INPUT Start Marker

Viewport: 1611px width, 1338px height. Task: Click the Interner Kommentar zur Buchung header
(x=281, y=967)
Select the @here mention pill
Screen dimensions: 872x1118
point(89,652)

INPUT End Marker

### WORK INSTRUCTION
Write out every line of the material again, exactly as it reads.

### RESPONSE BELOW
Viewport: 1611px width, 1338px height. Task: Click the Interner Kommentar zur Buchung header
(x=281, y=967)
Select the @here mention pill
Screen dimensions: 872x1118
point(89,652)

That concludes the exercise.